ALL police powers (all government powers for that matter) involve some "violation" of our rights. They carry cuffs and have jails and prisons to "violate" your right to liberty, they carry guns to "violate" your right to life (as a last resort hopefully) And they question you, execute search warrants, wire tapping warrants etc. to "violate" your right to privacy.

The fact is a police state is not the only threat to liberty, anarchy is just as bad, and is usually a precurser to a police state. The police powers to "violate" our rights is a balance designed (when working right) to maximise our freedoms and rights. The government has the power and authority, granted by the governed, to "violate" the rights of individuals who have or are suspected of violating or planning to violate the rights of the rest of us.

Don't get me wrong, I think we must always be on guard against overreaching by the state. But often people on /. have elevetated certain rights to such an extreme that they deny *ANY* legitimate police power. Ironically at the same time they are blind to more serious overreaching by the state that threatens other rights not as elevated as the "right" to perfect anonymity & privacy.

We did know

[overunderunderdone]

All of the planes except one had five hijackers. The reason is that most likely we already had in custody the fifth - a man detained on immigration charges because he was a suspected terrorist and was suspiciously learning to fly a commercial jet & asking about flying over NY airspace but had no interest in taking off or landing.

The guy was arrested on immigration charges rather than put under surveilance. The FBI field office asked but was refused a counterintelligence surveilance warrent because a suspected terrorist learning to fly a plane and particularly interested in New York City airspace was not enough for "probable cause"

Story Here

To be fair, if they had just searched his hard drive they probably wouldn't have had enough to know what the terrorists were up to. On the other hand if he had remained free but under surveillance it seems likely we would have been able to gather enough intelligence on this cell to figure it out before hand.

Re:We did know

[technos]

Sigh. It took the FBI a *month* to ask for the warrant. It took them almost a month to hear the unsubstantiated rumour from France that he 'may have been associated with members of an Algerian terrorist group'. That's like saying they should follow me around just because I might know a couple of the same guys Terry Nichols did, and the fact I own a couple books on explosives. They had no hard evidence. If he were a US citizen, he would not be in custody, and they wouldn't have even had his laptop.

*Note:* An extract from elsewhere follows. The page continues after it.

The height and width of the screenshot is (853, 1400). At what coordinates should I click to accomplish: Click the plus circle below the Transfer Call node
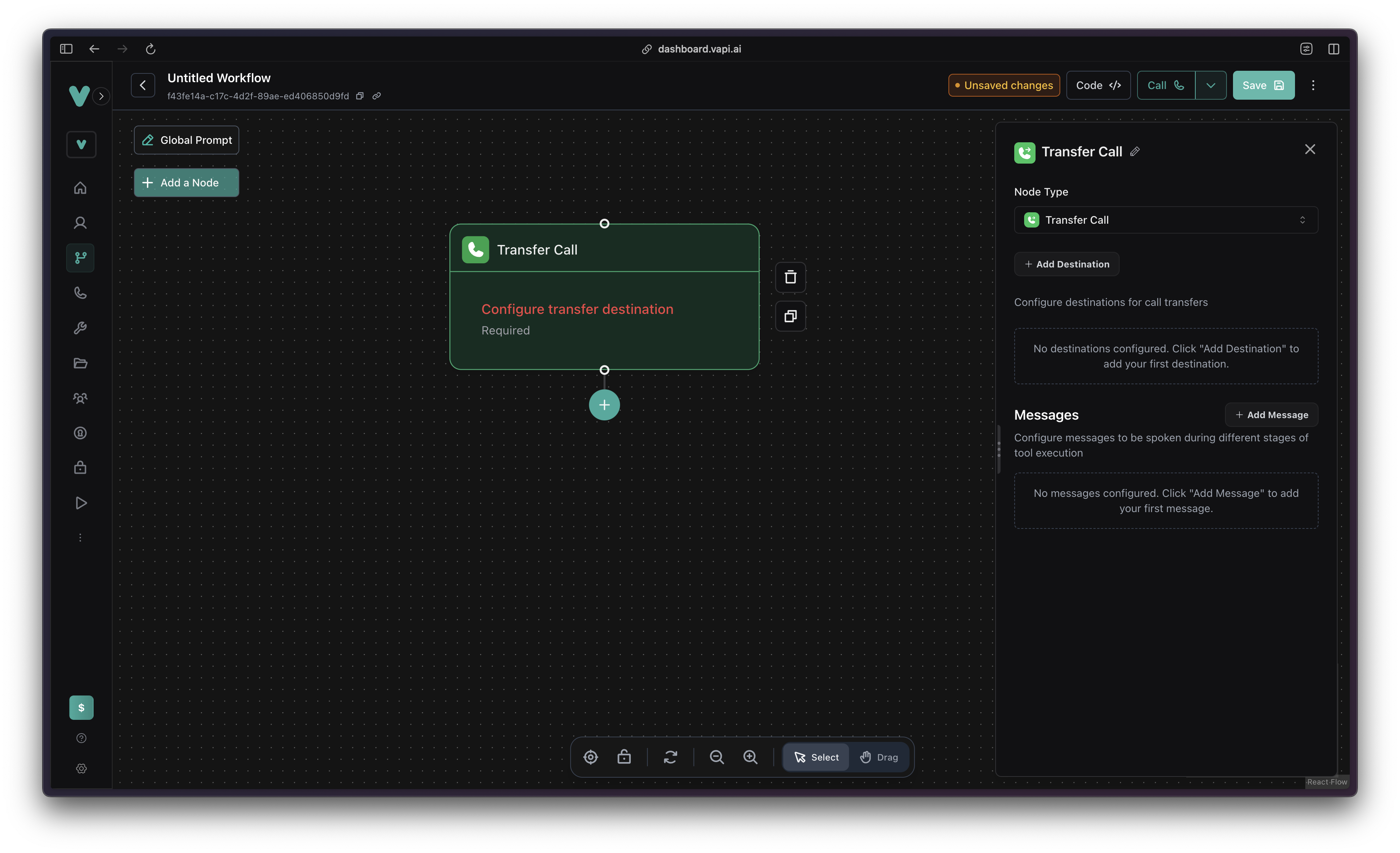coord(604,404)
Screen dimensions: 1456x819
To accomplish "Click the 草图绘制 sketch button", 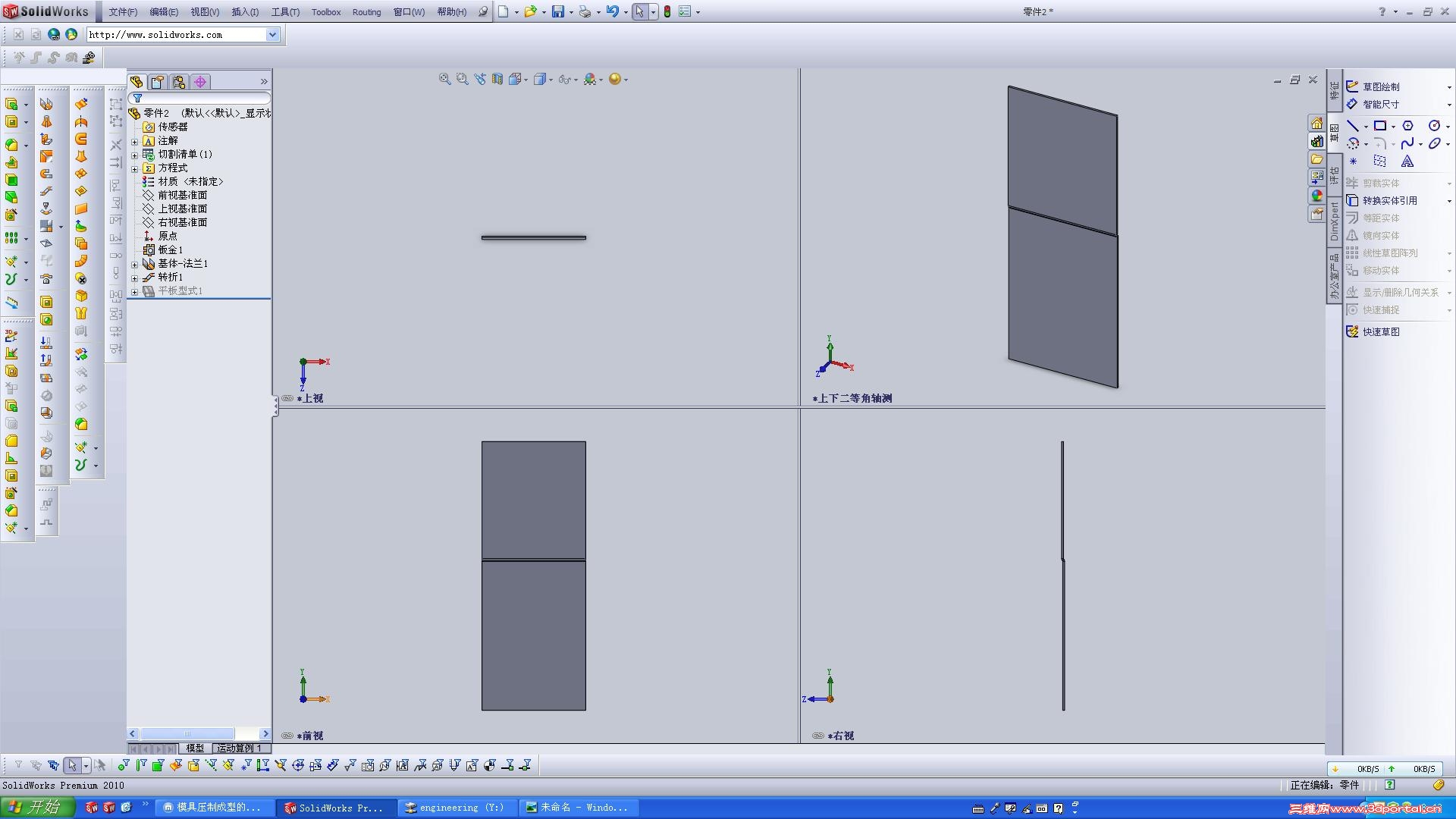I will pyautogui.click(x=1380, y=86).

Say they did get the FISA warrant, we all know how slow the FBI moves. They wouldn't have even gotten around to searching the hard drive by the time the WTC was hit.

Umm, OK

[panda]

So, what's the deal? Why do you need carnivore in the first place?

Say you're an ISP and the FBI shows up with a warrant and their carnivore doo hickey. They want Joe Blow's email and Internet traffic. OK. You tell them, since you got a warrant I have to comply, but you aren't using carnivore. I'll just dump all of Joe's email with a forward file that gives his email to him and puts it in a file for you guys to get. Since you want everything he does on the Internet. I'll just make sure that he always gets the same IP address when his modem dials in and his account authenticates, and just dump all of his packets to disk for you. This way you get what's in your warrant and nothing more than whats in your warrant.

I don't see why we need crap like carnivore just to get one suspect's email.

There is something else going on here, and you don't have to look too hard to find it!

Why all this??

[josepha48]

Whay not jsut require that mail servers archive a copy of each letter sent. It is possibly. Usually mail servers just delete the mail after it is sent, it could be easily made to archive a copy of each email. Then you can send it all as spam to the FBI and see how long it takes them to read. I know I have a tough time reading the email I get each day.

|-|0\/\/ 70 |)3f347

[hugg]

17'$ 34$y 70 |)3f347 c4r|\|1v0r3, ju$7 c0|\|v3r7 4|| y0ur 73x7 70 |337 $p34|!